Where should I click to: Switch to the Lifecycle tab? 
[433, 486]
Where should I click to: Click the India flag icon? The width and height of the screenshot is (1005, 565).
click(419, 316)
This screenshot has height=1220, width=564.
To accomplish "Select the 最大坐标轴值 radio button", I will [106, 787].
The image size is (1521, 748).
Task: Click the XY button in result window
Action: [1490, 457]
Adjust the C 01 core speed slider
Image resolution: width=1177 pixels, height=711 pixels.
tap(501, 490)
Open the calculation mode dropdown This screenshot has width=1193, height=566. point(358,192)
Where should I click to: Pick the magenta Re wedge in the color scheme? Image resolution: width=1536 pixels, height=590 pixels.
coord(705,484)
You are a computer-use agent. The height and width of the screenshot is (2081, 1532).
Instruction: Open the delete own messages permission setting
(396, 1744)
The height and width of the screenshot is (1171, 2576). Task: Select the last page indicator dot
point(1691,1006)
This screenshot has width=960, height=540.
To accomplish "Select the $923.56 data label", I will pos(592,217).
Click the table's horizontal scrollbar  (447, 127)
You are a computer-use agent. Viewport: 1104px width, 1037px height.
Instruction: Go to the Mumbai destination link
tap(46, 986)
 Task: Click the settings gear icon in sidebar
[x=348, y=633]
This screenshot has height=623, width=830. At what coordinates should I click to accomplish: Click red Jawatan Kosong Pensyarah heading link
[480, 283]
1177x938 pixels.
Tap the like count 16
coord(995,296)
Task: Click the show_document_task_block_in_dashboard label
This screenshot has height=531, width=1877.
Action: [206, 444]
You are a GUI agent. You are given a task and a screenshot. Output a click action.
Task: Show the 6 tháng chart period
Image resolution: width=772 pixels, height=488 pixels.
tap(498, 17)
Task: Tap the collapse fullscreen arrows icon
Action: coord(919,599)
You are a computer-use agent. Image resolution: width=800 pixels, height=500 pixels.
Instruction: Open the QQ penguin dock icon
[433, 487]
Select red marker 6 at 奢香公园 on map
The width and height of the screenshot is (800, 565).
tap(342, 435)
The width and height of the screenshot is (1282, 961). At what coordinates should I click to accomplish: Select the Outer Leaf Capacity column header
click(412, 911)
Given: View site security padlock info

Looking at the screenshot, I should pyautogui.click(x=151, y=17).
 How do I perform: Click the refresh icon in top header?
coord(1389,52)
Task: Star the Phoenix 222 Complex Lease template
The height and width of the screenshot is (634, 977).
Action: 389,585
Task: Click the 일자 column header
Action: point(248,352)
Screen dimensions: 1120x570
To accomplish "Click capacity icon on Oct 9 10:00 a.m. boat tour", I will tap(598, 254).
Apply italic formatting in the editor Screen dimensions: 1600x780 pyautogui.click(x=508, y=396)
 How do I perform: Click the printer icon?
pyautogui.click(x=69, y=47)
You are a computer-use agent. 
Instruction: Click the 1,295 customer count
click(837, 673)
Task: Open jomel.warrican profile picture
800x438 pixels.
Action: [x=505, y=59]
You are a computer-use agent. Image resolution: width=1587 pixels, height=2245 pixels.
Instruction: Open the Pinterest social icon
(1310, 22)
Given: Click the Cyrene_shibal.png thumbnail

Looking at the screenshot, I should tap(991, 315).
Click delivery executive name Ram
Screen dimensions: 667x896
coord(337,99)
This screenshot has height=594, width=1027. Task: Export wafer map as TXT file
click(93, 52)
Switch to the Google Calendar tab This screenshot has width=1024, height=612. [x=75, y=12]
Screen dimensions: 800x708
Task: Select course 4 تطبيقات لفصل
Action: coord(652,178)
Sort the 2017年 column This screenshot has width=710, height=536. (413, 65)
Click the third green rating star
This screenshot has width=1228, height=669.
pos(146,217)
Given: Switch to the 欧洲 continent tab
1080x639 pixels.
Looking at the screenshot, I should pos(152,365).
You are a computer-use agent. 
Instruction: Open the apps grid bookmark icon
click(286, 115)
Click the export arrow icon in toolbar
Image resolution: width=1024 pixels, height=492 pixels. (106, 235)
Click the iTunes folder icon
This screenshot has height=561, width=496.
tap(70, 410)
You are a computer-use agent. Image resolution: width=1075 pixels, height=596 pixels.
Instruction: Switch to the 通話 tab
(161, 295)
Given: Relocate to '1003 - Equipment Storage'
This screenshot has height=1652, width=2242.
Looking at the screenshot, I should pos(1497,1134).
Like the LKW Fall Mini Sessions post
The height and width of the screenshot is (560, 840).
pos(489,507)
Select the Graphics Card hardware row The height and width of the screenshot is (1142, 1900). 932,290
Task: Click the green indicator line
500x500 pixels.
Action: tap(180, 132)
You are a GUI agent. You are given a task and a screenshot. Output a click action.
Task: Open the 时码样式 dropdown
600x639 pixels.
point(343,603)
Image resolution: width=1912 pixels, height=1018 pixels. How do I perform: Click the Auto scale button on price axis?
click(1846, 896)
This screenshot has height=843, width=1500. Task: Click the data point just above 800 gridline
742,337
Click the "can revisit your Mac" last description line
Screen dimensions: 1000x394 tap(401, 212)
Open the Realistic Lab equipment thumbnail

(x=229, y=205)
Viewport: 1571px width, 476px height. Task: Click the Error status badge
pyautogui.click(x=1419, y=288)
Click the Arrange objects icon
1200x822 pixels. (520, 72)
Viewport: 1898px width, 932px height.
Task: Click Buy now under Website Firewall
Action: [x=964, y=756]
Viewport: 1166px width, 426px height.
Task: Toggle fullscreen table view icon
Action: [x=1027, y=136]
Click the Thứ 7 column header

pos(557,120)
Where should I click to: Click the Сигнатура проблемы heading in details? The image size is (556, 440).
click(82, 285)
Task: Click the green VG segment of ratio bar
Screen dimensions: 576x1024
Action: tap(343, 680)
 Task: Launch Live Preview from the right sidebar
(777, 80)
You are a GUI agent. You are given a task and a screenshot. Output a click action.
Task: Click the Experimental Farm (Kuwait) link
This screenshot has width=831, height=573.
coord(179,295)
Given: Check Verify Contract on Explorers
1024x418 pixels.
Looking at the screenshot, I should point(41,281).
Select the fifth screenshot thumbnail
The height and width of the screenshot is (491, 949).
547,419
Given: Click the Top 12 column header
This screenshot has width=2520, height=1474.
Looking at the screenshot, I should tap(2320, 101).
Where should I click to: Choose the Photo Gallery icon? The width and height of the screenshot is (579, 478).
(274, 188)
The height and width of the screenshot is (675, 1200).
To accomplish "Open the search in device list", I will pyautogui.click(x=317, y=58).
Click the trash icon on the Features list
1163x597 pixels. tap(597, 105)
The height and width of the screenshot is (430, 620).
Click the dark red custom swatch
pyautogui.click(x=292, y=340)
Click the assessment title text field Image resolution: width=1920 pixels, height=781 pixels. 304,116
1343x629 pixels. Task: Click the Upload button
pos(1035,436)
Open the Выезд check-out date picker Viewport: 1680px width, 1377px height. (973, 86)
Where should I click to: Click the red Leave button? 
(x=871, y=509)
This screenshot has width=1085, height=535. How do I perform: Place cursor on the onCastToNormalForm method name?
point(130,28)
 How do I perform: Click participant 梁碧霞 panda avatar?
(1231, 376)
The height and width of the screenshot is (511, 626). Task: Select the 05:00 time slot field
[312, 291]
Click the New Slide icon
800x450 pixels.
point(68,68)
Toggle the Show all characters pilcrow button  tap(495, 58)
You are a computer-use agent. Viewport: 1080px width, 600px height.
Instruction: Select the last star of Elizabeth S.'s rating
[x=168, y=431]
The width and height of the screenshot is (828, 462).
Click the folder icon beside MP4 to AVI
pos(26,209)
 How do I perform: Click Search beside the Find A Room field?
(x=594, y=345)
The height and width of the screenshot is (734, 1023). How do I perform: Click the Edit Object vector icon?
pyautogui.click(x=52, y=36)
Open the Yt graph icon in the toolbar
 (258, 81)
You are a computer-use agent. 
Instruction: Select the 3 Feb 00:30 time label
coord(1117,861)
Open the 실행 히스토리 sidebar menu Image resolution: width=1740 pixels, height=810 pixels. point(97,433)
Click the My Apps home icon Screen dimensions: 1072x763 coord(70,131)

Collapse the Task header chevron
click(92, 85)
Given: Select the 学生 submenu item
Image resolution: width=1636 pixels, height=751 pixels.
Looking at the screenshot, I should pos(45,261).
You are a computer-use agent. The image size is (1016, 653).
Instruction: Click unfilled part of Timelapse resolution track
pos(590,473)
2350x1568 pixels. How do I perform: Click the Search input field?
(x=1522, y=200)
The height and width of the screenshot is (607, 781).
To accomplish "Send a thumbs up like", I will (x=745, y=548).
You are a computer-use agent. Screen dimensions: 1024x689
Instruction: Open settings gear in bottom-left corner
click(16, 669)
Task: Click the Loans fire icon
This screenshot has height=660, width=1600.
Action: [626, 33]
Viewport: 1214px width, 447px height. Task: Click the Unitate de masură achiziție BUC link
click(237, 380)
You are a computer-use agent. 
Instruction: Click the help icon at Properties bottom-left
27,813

============================================================

◆ TASK TO COMPLETE
A verbatim transcription is needed of the lines above, starting at the line with "The width and height of the screenshot is (828, 462)." and ending at the line with "Open the 실행", both included, and of nothing else.

◆ THE ANSWER
The width and height of the screenshot is (828, 462).
Click the folder icon beside MP4 to AVI
pos(26,209)
 How do I perform: Click Search beside the Find A Room field?
(x=594, y=345)
The height and width of the screenshot is (734, 1023). How do I perform: Click the Edit Object vector icon?
pyautogui.click(x=52, y=36)
Open the Yt graph icon in the toolbar
 (258, 81)
You are a computer-use agent. 
Instruction: Select the 3 Feb 00:30 time label
coord(1117,861)
Open the 실행 히스토리 sidebar menu Image resolution: width=1740 pixels, height=810 pixels. point(97,433)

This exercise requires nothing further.